- _Problem to work on_
Could you output each line of the data that follows exactly?

[Stored items from a collection]
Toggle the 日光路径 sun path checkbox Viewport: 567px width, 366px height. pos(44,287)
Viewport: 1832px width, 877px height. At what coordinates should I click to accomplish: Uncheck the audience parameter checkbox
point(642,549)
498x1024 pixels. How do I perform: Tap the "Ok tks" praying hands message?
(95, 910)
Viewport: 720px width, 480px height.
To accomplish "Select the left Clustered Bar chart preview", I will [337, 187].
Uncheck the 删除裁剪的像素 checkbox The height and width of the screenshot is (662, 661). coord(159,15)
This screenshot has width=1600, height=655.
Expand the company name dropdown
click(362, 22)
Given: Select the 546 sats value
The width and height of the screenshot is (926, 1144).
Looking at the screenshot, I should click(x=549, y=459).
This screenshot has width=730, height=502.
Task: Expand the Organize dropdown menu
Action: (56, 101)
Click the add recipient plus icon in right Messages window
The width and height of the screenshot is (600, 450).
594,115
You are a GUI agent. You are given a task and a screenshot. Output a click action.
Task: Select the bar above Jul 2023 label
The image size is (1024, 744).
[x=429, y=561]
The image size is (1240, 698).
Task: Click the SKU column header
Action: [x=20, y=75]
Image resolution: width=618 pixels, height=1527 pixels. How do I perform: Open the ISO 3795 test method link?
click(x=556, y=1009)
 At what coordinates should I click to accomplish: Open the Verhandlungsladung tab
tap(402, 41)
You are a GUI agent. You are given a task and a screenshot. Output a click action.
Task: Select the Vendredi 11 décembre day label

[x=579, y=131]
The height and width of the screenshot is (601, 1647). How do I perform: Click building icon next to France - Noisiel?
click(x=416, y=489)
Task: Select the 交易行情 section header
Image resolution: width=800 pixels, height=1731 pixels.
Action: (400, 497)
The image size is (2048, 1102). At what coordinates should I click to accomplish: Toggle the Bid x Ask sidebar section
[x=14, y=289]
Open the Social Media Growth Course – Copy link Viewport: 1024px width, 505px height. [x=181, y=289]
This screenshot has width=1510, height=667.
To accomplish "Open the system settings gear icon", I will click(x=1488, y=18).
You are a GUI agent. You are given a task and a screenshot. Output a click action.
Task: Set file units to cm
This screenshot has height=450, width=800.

- _Exercise result_
Toggle the 日光路径 sun path checkbox Viewport: 567px width, 366px height. pos(44,287)
Viewport: 1832px width, 877px height. At what coordinates should I click to accomplish: Uncheck the audience parameter checkbox
point(642,549)
498x1024 pixels. How do I perform: Tap the "Ok tks" praying hands message?
(95, 910)
Viewport: 720px width, 480px height.
To accomplish "Select the left Clustered Bar chart preview", I will [337, 187].
Uncheck the 删除裁剪的像素 checkbox The height and width of the screenshot is (662, 661). coord(159,15)
This screenshot has width=1600, height=655.
Expand the company name dropdown
click(362, 22)
Given: Select the 546 sats value
The width and height of the screenshot is (926, 1144).
Looking at the screenshot, I should click(x=549, y=459).
This screenshot has width=730, height=502.
Task: Expand the Organize dropdown menu
Action: (56, 101)
Click the add recipient plus icon in right Messages window
The width and height of the screenshot is (600, 450).
594,115
You are a GUI agent. You are given a task and a screenshot. Output a click action.
Task: Select the bar above Jul 2023 label
The image size is (1024, 744).
[x=429, y=561]
The image size is (1240, 698).
Task: Click the SKU column header
Action: [x=20, y=75]
Image resolution: width=618 pixels, height=1527 pixels. How do I perform: Open the ISO 3795 test method link?
click(x=556, y=1009)
 At what coordinates should I click to accomplish: Open the Verhandlungsladung tab
tap(402, 41)
You are a GUI agent. You are given a task and a screenshot. Output a click action.
Task: Select the Vendredi 11 décembre day label

[x=579, y=131]
The height and width of the screenshot is (601, 1647). How do I perform: Click building icon next to France - Noisiel?
click(x=416, y=489)
Task: Select the 交易行情 section header
Image resolution: width=800 pixels, height=1731 pixels.
Action: (400, 497)
The image size is (2048, 1102). At what coordinates should I click to accomplish: Toggle the Bid x Ask sidebar section
[x=14, y=289]
Open the Social Media Growth Course – Copy link Viewport: 1024px width, 505px height. [x=181, y=289]
This screenshot has width=1510, height=667.
To accomplish "Open the system settings gear icon", I will click(x=1488, y=18).
You are a GUI agent. You are given a task and a screenshot. Output a click action.
Task: Set file units to cm
This screenshot has height=450, width=800.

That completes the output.